Porté par le réalisateur, Ohouot Assi, ce projet replonge les spectateurs dans la Côte d'Ivoire de 1984, année de la première Coupe d'Afrique des nations organisée par le pays. À travers cette fresque, le cinéaste entend rendre hommage à une époque charnière, au corps enseignant et au monde des médias, symbolisés par l'arrivée de la télévision qui a profondément marqué toute une génération.

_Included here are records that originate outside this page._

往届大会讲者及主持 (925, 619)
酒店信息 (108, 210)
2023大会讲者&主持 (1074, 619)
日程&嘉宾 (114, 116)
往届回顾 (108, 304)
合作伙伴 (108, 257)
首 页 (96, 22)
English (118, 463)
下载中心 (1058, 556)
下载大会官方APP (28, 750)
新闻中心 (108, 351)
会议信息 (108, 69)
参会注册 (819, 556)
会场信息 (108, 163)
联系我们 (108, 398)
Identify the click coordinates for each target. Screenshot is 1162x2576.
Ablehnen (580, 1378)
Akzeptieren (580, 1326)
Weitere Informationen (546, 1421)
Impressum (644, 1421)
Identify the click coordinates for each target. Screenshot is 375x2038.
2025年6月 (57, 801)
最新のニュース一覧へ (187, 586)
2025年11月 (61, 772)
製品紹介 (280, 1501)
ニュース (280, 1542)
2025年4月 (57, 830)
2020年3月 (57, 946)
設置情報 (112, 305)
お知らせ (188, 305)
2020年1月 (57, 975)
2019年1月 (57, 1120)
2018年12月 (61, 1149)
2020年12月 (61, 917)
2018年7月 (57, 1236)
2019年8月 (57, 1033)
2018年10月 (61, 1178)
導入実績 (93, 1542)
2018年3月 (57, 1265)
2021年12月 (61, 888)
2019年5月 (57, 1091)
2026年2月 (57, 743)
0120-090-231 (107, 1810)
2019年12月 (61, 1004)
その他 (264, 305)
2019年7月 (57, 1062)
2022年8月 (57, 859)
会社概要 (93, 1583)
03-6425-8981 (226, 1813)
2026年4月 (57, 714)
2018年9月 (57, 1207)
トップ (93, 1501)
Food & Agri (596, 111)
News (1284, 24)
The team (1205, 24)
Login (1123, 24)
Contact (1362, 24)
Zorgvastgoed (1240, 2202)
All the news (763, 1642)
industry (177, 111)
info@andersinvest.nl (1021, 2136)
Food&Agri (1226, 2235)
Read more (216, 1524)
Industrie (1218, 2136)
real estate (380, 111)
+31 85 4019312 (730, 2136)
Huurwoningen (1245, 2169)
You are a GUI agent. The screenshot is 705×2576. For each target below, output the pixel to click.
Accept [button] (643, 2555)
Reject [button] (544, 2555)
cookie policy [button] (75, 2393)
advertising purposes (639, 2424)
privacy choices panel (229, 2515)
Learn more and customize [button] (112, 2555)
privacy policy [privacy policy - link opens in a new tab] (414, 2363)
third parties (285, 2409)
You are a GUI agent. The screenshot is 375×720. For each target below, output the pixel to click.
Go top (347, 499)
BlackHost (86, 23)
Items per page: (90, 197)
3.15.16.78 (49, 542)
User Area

"Je suis réalisateur aujourd'hui à cause de la télé. Notre rêve est de faire voyager notre culture. Nous voulons faire revivre cette période et rendre hommage à ces enseignants qui étaient les dépositaires des valeurs de ce pays sous le président Félix Houphouët-Boigny", a expliqué Ohouot Assi. Il précise que l'histoire suit Joseph Adou, un directeur d'école en quête d'excellence, plaçant l'enfant au cœur de sa mission éducative. Le tournage est prévu entre Grand-Bassam et plusieurs établissements scolaires d'Adjamé, choisis pour leur authenticité.
Ohouot Assi a également indiqué que la production est estimée à près de 100 millions de FCFA. Ainsi, ils continuent de rechercher des partenaires afin de concrétiser cette œuvre qu'ils souhaitent voir rayonner bien au-delà des frontières ivoiriennes, avec l'ambition de faire voyager la culture nationale à travers le monde.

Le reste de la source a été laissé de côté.